1. Importing the next novel I am planning to read into CTA.

2. Extracting all words with 2 characters or more (I have a separate deck for characters) that are mentioned at least twice.

3. Importing expored world list into Pleco, using Xiandai Guifan as a filter to remove words that are either very rare words or words that aren't actually "real" words (to take a beginner example, learning 外國人 as a separate word is a complete waste of time). I am not using the term lemma here since that's not really the same thing. I think most get what I'm trying to say.
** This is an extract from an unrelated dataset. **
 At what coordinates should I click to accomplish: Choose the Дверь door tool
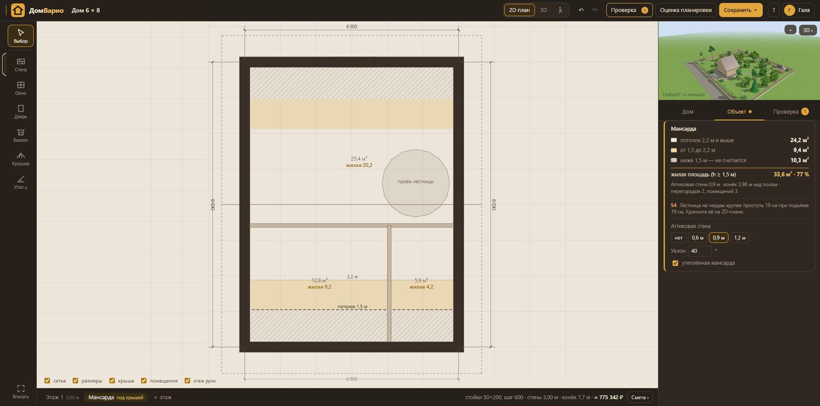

4. Importing the new vocab in my Anki vocab deck, then sorting them by how frequent they are in the novel.

 

Picking words mentioned at least twice has been working well, and I think 98% gives a bit too many new entries for just one book, and the 98% I see thrown around is, if I'm rightly informed, mostly based on the English language? I know Paul Nation has done research that speaks about 98 percent and that's certainly for English. If you already know almost all characters you encounter, plus about 95 percent of the words, my experience has been that's probably comparable to those 98 percent in English, but that's just my hunch. For me it's been enough at least for pleasure reading, not looking things up. I'm actually going to experiment in decreasing that to about 90 % and see if that's enough, I wouldn't be surprised if it is, but it might be pushing it a bit too far.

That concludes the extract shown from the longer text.